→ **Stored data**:
= = =
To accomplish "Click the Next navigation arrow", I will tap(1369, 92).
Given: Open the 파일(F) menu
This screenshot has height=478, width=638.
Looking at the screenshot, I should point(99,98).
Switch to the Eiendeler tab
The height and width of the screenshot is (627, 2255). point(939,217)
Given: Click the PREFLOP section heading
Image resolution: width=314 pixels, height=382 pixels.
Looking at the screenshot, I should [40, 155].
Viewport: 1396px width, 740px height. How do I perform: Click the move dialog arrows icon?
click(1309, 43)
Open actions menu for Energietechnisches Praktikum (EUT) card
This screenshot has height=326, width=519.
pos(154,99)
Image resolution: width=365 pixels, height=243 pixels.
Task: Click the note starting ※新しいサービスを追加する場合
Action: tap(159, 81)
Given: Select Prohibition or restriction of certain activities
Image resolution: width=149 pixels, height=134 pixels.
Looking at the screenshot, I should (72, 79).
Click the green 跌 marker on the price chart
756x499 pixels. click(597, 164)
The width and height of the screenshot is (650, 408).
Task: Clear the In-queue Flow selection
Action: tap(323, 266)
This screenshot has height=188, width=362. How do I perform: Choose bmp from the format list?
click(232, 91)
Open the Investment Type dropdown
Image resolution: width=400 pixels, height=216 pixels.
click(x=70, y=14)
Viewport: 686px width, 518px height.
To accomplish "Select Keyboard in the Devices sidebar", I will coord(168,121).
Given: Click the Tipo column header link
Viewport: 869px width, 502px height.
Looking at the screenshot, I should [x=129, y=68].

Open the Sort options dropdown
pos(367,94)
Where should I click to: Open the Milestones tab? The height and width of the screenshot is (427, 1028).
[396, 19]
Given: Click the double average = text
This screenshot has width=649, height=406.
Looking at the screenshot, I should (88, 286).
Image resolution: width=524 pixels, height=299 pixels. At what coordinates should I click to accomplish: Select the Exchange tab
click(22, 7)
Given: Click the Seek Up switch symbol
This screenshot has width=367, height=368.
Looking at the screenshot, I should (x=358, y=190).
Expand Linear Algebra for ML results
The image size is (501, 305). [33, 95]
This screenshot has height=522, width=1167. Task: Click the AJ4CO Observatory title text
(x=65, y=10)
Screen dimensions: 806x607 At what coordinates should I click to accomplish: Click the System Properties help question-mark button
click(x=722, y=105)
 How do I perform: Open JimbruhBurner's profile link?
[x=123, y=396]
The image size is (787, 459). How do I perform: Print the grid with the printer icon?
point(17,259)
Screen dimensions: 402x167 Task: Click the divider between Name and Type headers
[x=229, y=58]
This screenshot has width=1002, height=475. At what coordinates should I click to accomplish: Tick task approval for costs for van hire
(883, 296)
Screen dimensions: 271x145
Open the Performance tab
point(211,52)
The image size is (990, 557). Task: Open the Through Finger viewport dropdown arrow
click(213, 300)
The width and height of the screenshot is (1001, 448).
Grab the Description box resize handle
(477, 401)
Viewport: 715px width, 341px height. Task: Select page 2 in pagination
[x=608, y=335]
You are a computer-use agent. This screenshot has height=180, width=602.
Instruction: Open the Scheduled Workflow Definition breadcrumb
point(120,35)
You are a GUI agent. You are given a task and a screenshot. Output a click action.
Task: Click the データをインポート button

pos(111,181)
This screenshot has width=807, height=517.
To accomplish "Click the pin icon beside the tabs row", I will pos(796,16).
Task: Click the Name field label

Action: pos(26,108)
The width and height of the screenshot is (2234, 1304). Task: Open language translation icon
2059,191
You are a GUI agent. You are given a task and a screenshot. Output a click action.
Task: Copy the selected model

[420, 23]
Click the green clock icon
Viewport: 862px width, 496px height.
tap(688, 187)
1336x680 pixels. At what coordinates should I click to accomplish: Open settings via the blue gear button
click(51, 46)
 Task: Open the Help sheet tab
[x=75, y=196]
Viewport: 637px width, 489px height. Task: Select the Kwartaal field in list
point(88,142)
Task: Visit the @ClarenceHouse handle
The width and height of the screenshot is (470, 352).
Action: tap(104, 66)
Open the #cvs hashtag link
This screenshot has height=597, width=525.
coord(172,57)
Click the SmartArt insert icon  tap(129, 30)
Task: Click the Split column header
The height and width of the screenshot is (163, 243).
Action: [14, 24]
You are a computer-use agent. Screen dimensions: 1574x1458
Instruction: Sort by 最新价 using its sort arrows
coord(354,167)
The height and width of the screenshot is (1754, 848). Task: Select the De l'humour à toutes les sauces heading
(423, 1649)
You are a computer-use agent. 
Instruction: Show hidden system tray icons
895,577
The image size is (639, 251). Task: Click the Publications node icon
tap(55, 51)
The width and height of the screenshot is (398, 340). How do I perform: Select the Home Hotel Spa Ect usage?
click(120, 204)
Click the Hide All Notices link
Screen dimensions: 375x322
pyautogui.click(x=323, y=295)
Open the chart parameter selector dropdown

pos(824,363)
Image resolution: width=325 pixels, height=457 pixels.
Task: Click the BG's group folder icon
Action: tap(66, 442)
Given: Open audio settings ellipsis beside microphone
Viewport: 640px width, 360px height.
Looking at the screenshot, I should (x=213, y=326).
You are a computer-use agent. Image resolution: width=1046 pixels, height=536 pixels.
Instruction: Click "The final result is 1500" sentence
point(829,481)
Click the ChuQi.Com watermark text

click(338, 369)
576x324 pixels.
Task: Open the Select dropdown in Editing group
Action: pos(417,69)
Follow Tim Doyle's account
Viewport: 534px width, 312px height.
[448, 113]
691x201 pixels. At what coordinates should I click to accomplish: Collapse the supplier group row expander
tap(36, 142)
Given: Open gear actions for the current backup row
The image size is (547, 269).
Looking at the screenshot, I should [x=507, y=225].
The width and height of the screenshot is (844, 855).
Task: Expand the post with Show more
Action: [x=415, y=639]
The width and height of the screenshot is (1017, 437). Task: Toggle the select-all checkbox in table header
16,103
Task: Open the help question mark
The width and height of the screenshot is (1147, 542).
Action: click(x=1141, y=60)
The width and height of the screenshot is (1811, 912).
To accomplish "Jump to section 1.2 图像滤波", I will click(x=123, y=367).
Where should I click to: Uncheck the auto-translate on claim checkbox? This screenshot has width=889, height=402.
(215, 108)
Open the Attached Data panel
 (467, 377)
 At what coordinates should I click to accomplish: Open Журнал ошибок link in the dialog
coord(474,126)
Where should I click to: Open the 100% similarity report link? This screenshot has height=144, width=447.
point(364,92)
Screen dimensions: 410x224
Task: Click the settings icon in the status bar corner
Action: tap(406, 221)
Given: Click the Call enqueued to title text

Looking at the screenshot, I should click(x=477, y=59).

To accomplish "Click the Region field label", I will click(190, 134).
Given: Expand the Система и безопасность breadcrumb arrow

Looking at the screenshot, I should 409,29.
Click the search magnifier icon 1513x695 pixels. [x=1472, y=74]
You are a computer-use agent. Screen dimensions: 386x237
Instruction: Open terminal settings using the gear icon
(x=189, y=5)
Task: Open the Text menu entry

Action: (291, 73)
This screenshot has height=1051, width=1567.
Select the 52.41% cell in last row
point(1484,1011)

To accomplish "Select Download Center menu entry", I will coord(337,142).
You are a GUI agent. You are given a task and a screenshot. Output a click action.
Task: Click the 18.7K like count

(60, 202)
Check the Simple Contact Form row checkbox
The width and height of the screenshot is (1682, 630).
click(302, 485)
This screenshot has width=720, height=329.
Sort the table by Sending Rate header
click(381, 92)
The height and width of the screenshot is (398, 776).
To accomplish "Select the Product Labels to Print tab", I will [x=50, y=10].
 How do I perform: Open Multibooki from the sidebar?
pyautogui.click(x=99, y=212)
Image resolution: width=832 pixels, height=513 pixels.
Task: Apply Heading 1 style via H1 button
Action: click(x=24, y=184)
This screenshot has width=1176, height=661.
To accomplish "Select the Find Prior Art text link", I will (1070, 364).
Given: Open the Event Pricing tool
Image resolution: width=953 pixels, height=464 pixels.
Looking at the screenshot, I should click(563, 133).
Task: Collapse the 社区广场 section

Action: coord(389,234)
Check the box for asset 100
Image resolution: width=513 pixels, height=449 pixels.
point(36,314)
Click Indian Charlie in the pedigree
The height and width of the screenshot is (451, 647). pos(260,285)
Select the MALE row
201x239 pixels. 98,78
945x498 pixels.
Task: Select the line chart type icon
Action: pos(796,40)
= = =
→ **YOUR TASK**: Report the number of lines in the records above that contain "column", with no other text.

→ **REPLY**: 2